(Excerpts from a dataset)
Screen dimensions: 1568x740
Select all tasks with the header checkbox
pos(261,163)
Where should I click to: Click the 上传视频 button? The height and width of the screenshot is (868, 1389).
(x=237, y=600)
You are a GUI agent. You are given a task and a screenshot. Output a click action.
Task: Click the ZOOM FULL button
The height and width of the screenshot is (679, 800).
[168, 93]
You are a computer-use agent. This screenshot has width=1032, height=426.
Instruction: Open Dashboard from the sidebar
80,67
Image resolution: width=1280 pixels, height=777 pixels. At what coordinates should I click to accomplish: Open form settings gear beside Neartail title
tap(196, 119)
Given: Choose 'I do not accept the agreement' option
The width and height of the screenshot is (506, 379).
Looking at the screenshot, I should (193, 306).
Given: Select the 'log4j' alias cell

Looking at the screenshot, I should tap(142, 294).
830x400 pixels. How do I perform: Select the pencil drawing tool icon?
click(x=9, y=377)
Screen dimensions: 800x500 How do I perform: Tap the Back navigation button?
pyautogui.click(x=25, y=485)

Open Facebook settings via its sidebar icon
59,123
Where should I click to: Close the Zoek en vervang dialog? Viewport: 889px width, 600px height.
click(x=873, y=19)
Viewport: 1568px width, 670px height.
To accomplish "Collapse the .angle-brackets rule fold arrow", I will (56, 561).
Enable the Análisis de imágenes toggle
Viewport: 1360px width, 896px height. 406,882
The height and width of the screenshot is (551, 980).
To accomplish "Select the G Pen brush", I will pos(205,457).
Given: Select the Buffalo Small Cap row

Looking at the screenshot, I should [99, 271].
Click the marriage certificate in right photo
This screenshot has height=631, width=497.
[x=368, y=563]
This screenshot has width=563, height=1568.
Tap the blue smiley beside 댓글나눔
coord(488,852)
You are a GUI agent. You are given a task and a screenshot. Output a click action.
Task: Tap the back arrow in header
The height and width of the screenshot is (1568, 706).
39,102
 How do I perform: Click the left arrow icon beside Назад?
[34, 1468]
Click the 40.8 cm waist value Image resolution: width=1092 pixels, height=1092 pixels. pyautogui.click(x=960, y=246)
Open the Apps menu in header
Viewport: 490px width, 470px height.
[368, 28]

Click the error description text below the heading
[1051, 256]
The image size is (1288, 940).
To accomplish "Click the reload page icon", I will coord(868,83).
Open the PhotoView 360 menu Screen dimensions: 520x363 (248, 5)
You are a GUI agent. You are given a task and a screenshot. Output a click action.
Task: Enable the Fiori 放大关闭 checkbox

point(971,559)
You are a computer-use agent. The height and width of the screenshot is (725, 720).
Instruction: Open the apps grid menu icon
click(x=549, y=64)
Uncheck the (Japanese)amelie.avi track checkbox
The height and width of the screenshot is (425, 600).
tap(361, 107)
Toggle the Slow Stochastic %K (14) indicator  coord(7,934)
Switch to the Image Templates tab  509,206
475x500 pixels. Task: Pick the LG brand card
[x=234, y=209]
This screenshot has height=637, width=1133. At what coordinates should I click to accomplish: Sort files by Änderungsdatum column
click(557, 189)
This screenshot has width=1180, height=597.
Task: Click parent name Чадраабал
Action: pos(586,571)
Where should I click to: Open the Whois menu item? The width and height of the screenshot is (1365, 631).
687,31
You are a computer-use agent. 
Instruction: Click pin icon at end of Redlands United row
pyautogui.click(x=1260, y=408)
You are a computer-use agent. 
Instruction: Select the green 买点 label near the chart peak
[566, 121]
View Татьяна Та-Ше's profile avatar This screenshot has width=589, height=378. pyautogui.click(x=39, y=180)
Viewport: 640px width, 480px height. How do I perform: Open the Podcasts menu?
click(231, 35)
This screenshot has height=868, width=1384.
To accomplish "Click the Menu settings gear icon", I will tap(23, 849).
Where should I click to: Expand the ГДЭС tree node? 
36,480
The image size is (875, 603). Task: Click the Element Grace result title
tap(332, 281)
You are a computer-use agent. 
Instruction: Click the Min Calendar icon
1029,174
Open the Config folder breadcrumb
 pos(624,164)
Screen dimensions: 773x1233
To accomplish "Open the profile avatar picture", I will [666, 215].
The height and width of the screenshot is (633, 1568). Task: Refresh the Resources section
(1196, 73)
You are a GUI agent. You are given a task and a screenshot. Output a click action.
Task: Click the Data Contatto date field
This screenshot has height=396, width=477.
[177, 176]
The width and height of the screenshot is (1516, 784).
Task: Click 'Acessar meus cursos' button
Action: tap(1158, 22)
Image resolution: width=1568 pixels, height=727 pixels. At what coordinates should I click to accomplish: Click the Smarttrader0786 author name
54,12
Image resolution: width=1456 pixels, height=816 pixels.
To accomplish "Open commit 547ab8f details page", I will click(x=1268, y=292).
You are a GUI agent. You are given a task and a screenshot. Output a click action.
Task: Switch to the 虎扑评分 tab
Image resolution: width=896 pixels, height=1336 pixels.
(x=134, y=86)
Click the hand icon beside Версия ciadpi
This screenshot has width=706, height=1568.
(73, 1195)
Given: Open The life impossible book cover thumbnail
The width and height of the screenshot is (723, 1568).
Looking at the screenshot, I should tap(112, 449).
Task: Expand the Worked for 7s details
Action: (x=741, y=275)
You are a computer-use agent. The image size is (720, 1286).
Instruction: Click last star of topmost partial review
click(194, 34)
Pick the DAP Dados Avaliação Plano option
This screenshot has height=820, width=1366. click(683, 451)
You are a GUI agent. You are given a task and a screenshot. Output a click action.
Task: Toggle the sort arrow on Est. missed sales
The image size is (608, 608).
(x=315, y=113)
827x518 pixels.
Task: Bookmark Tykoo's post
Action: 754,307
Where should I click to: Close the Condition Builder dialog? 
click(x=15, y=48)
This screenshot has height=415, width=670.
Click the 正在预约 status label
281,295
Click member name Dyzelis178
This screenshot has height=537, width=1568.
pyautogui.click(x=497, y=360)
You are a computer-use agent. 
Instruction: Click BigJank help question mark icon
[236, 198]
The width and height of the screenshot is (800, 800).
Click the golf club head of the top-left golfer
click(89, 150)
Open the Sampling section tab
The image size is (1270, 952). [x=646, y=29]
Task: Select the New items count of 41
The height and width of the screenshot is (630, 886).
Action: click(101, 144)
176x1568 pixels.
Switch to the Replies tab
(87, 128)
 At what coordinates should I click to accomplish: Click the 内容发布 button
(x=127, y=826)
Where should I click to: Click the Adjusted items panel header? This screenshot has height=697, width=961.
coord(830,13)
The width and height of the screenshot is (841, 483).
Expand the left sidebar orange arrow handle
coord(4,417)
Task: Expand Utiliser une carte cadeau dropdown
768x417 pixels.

## [Work instruction]
Wherever a line in the data above contains the word "profile", copy that line.

## [Answer below]
View Татьяна Та-Ше's profile avatar This screenshot has width=589, height=378. pyautogui.click(x=39, y=180)
To accomplish "Open the profile avatar picture", I will [666, 215].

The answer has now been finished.